◆ **EXERCISE**
Rewrite the lines as a numbered list, starting at the one containing "Given: Click the autoblicker logo icon" and ending at the last line of the rows, both included. Skip blank lines and leave out the pictures.

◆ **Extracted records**
════════════════════

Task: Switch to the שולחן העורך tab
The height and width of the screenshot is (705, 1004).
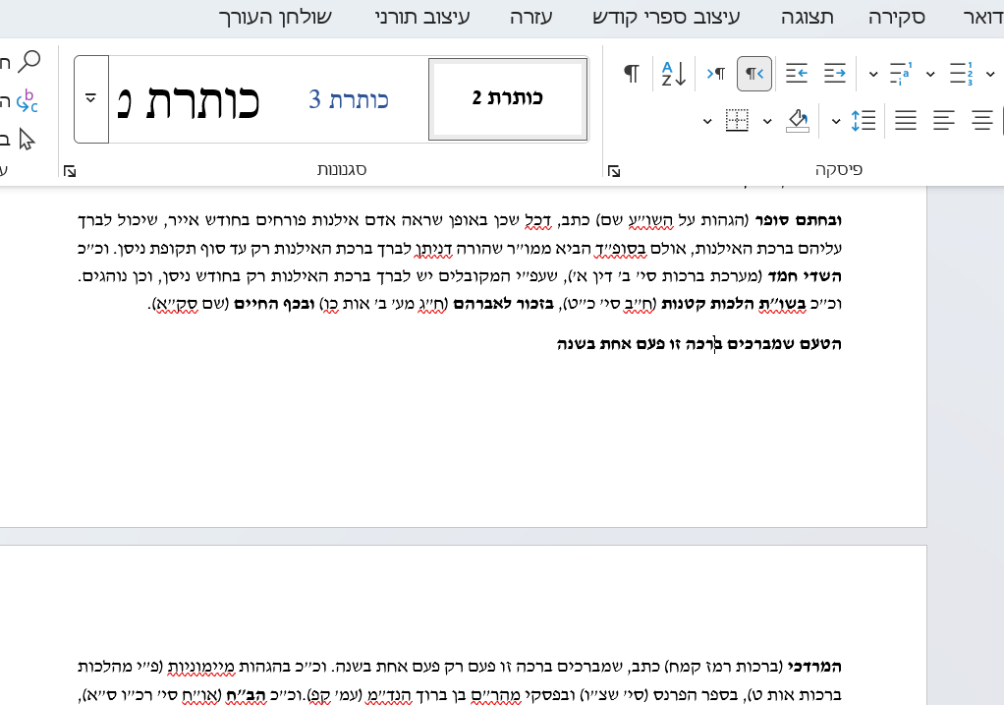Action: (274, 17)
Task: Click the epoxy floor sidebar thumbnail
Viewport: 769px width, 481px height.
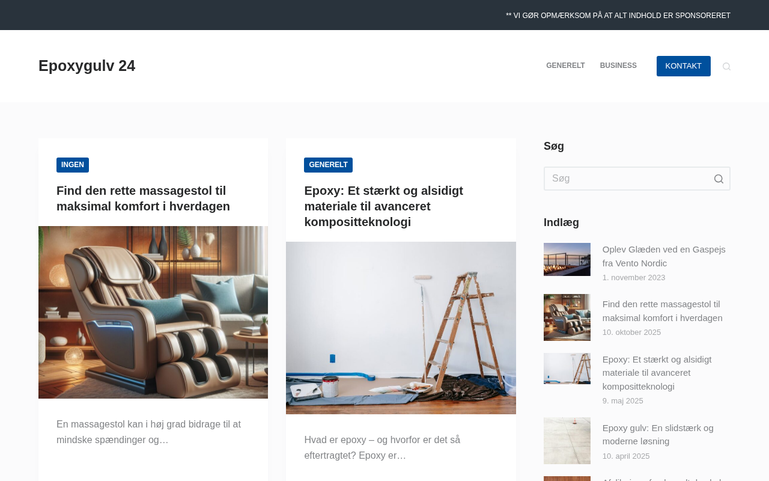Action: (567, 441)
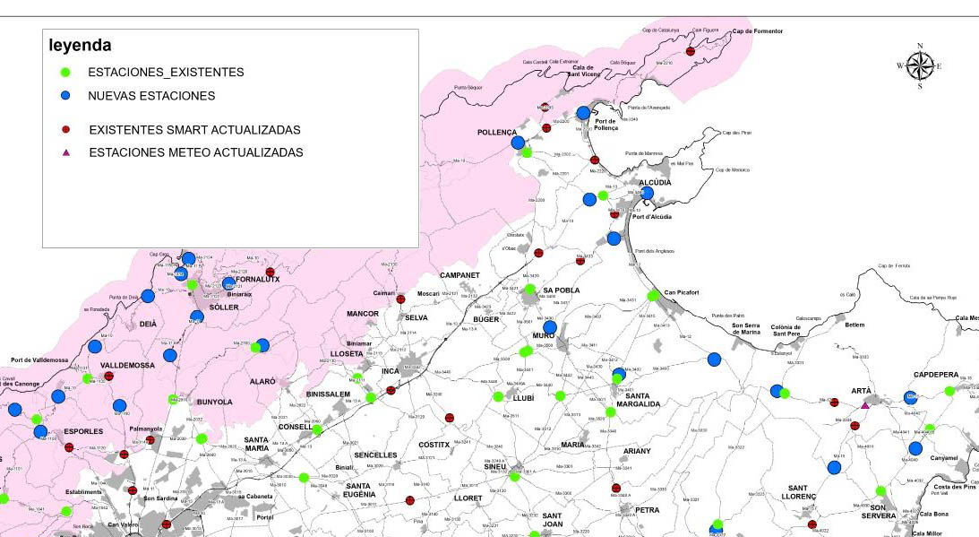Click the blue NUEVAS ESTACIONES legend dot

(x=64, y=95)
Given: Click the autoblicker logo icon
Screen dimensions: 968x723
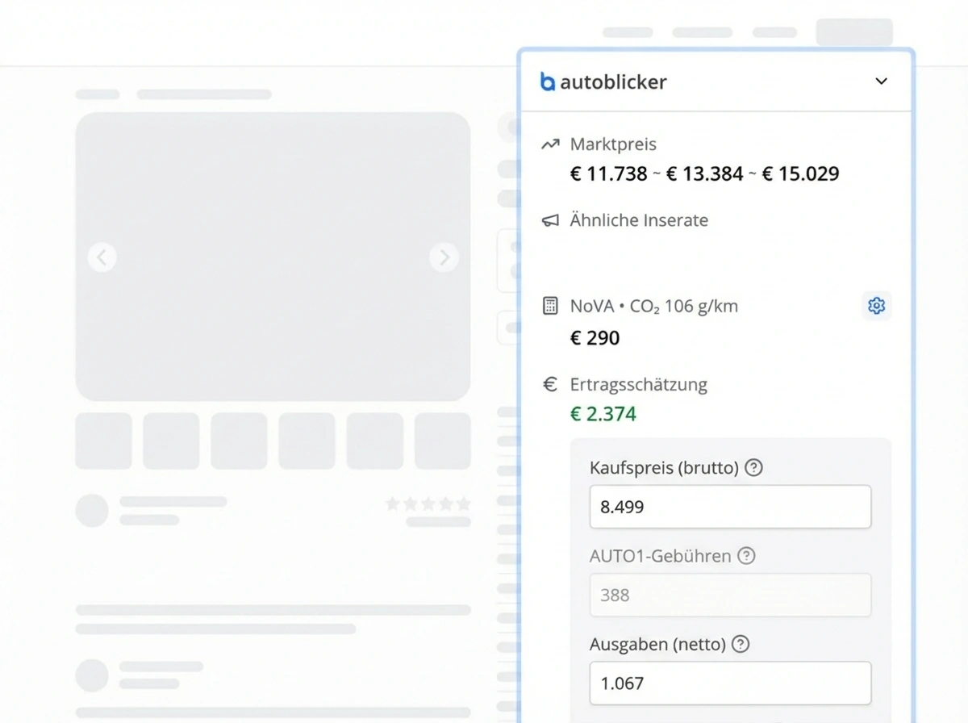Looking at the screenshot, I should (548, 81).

════════════════════

◆ **TASK RESULT**
1. Given: Click the autoblicker logo icon
2. Screen dimensions: 968x723
3. Looking at the screenshot, I should (548, 81).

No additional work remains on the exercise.